Passion is an interesting word. Most dictionaries cite its meaning as a strong and barely controllable emotion, often related to sex, love, hate, or other strong emotions. But passion didn’t start there.
Way back in 1200, it referred exclusively to “the sufferings of Christ on the Cross; the death of Christ”, from the Latin pati (“to endure, undergo, experience”) which is itself a word of uncertain origin, but is thought to have referred to “that which must be endured” — like a workplace Christmas party.
After a few centuries, in Middle English, “passion” meant something more akin and yet the opposite of “passive” — in other words, a state where a person is affected or is acted upon by something external (hmm, are we onto something here?).
At the same time the meaning expanded to indicate an affliction or a disease, but more associated with an inclination or intense desire to commit sin. It also became a word indicating “pathos” and suffering, especially when sexual desire was mixed in. But it wasn’t just about sex; it also referred to a lasting, controlling and dominating emotion such as zeal, sorrow, rage, hope, or joy.
Powerful stuff.
The more current meaning, which leans towards a strong liking or enthusiasm, dates from the 1600s, and the notion of passion towards an object of great admiration or desire only is documented by the 1730s.
Vocation is strong, heady word, perhaps more properly consigned to religious orders, teachers, and medical professionals.
In English the term came into being in the early 1400s and meant a spiritual calling, a summons or an urging towards a specific activity, with a flavour of a calling, consecration or profession. This, in turn, came directly from the Latin where the root word meant literally “to be called” (“vocare”: to vox, to voice).
By the mid-1500s the word was used in the sense of one’s occupation (not just a professional occupation but also a mechanical trade).

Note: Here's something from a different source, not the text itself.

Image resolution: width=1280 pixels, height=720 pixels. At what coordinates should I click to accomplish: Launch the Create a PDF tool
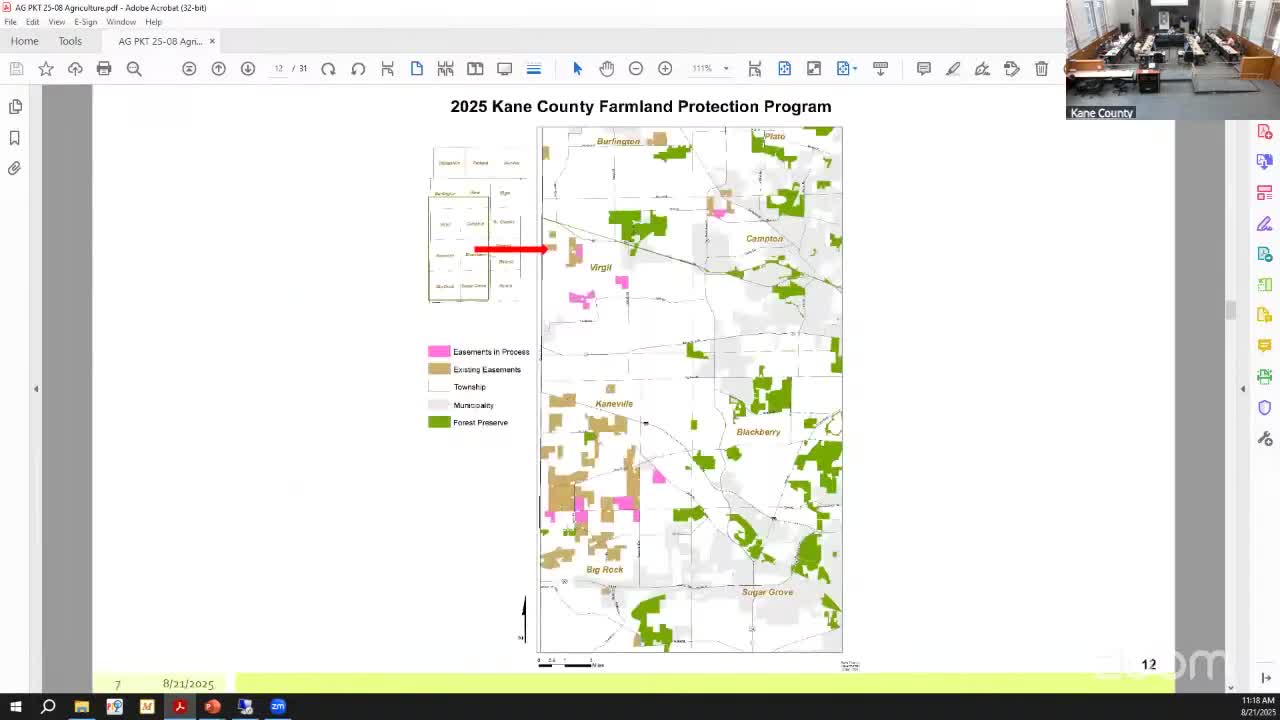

OK, yes, I’m digressing quite far from the crux of the matter; yet the path to the heart can require some travel.
These words: fulfillment, passion, vocation — words you see in performance reviews, job postings and career development packages are truly powerful and imbued with meaning. And here we are, diminishing their potency by applying them to any number of trivial or even “important” occupations.
Am I saying that we shouldn’t seek passion, fulfillment, and your true vocation? No, not at all. But what I am saying is that they should not be part of a job requirement.
If you work (as many of us do) to pay the bills, support the family, provide food and shelter, and what extra is used to buttress passion, fulfillment, and possibly vocations elsewhere, then good for you!
No, It’s Them After All, Not You
You are not an imposter, you are not a shoddy associate. You are not a spiritual slacker, with a shrivelled soul who has committed the crime of “settling”. You are making your way through the world like an adult. Don’t let yourself be told otherwise.